To date there have been no demonstrable clinical examples of adoptive cellular therapies with increased persistence and resistance to the immunosuppressive tumor microenvironment.
The present disclosure generally relates, in part, to compositions comprising homing endonuclease variants and megaTALs that cleave a target site in the human casitas B-lineage (Cbl) lymphoma proto-oncogene B (CBLB) gene and methods of using the same.
In various embodiments, the present disclosure contemplates, in part, a polypeptide comprising a homing endonuclease (HE) variant that cleaves a target site in the human CBLB gene.
In particular embodiments, the HE variant is an LAGLIDADG homing endonuclease (LHE) variant.
In some embodiments, the polypeptide comprises a biologically active fragment of the HE variant.
In certain embodiments, the biologically active fragment lacks the 1, 2, 3, 4, 5, 6, 7, or 8 N-terminal amino acids compared to a corresponding wild type HE.
In some embodiments, the biologically active fragment lacks the 4 N-terminal amino acids compared to a corresponding wild type HE.
In further embodiments, the biologically active fragment lacks the 8 N-terminal amino acids compared to a corresponding wild type HE.
In particular embodiments, the biologically active fragment lacks the 1, 2, 3, 4, 5, or 6 C-terminal amino acids compared to a corresponding wild type HE.
In particular embodiments, the biologically active fragment lacks the C-terminal amino acid compared to a corresponding wild type HE.
In additional embodiments, the biologically active fragment lacks the 2 C-terminal amino acids compared to a corresponding wild type HE.

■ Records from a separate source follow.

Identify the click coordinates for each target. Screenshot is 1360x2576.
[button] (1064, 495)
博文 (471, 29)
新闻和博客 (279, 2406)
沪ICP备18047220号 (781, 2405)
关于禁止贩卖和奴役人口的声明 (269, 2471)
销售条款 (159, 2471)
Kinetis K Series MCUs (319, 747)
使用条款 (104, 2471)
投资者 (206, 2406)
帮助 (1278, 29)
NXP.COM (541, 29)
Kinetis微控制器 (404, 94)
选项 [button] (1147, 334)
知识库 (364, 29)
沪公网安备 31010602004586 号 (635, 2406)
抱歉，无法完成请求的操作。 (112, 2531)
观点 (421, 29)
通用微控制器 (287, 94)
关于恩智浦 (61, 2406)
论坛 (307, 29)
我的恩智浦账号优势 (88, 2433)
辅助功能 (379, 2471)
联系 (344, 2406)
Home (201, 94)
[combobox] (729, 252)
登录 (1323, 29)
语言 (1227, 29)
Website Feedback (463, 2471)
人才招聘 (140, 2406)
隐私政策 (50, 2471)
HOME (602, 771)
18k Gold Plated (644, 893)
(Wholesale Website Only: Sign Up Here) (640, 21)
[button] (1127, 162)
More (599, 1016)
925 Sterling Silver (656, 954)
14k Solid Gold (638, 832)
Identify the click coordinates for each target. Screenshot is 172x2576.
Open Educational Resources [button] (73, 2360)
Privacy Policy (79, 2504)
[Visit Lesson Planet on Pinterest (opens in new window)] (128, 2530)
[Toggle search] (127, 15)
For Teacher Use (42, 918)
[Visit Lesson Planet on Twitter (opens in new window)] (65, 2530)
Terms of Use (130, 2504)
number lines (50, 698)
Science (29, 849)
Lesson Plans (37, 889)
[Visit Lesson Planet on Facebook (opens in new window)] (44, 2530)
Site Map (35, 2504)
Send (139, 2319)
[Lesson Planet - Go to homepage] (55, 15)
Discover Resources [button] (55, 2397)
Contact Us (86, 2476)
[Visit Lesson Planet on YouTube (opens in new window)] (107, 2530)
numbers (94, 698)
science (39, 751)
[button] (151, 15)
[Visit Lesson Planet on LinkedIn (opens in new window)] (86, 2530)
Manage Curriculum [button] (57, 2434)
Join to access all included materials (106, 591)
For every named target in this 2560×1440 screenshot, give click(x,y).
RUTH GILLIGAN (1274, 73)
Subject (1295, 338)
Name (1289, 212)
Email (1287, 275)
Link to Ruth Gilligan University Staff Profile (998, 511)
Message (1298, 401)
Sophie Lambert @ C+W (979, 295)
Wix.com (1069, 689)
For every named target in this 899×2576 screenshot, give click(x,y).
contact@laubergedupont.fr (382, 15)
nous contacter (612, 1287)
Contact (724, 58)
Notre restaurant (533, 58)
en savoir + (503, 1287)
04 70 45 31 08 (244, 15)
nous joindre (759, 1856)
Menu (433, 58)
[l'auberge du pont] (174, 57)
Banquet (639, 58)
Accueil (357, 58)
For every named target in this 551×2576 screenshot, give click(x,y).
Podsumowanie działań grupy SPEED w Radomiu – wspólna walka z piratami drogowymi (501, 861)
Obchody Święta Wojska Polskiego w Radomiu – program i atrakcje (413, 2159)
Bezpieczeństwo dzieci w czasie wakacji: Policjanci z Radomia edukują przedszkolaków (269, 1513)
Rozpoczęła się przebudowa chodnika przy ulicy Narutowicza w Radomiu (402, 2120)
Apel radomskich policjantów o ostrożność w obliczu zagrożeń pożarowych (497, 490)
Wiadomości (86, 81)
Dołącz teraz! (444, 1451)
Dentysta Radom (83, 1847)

In particular embodiments, the HE variant is a variant of an LHE selected from the group consisting of: I-CreI and I-SceI.
In certain embodiments, the HE variant is a variant of an LHE selected from the group consisting of: I-AabM I, I-AaeM I, I-AniI, I-ApaM I, I-CapIII, I-CapIV, I-CkaM I, I-CpaM I, I-CpaM II, III, I-CpaM IV, I-CpaM V, I-CpaV, I-CraM I, I-EjeM I, I-GpeM I, I-GpiI, I-GzeM I, I-GzeM II, I-GzeM II, I-HjeM I, I-LtrII, I-LtrI, I-LtrWI, I-MpeM I, I-MveM I, I-NcrII, I-NcrI, I-NcrM I, I-OheM I, I-OnuI, I-OsoM I, I-OsoM II, I-OsoM III, I-OsoM IV, I-PanM I, I-PanM II, I-PanM III, I-PnoM I, I-ScuM I, I-SmaM I, I-SscM I, and I-Vdi141I.
In some embodiments, the HE variant is a variant of an LHE selected from the group consisting of: I-CpaM I, I-HjeM I, I-OnuI, I-PanM I, and SmaMI.
In additional embodiments, the HE variant is an I-OnuI LHE variant.
In particular embodiments, the HE variant comprises one or more amino acid substitutions in the DNA recognition interface at amino acid positions selected from the group consisting of: 24, 26, 28, 30, 32, 34, 35, 36, 37, 38, 40, 42, 44, 46, 48, 68, 70, 72, 75, 76, 78, 80, 82, 180, 182, 184, 186, 188, 189, 190, 191, 192, 193, 195, 197, 199, 201, 203, 223, 225, 227, 229, 231, 232, 234, 236, 238, and 240 of an I-OnuI LHE amino acid sequence as set forth in SEQ ID NOs: 1-5, or a biologically active fragment thereof.
In certain embodiments, the HE variant comprises at least 5, at least 15, preferably at least 25, more preferably at least 35, or even more preferably at least 40 or more amino acid substitutions in the DNA recognition interface at amino acid positions selected from the group consisting of: 24, 26, 28, 30, 32, 34, 35, 36, 37, 38, 40, 42, 44, 46, 48, 68, 70, 72, 75, 76, 78, 80, 82, 180, 182, 184, 186, 188, 189, 190, 191, 192, 193, 195, 197, 199, 201, 203, 223, 225, 227, 229, 231, 232, 234, 236, 238, and 240 of an I-OnuI LHE amino acid sequence asset forth in SEQ ID NOs: 1-5, or a biologically active fragment thereof.
In particular embodiments, the HE variant comprises one or more amino acid substitutions at amino acid positions selected from the group consisting of: 19, 24, 26, 28, 30, 32, 34, 35, 36, 37, 38, 40, 42, 44, 46, 48, 59, 68, 70, 72, 75, 76 77, 78, 80, 82, 168, 180, 182, 184,186, 188, 189, 190, 191, 192, 193, 195, 197, 199, 201, 203, 223, 225, 227, 229, 231, 232, 234, 236, 238, and 240 of an I-OnuI LHE amino acid sequence as set forth in SEQ ID NOs: 1-5, or a biologically active fragment thereof.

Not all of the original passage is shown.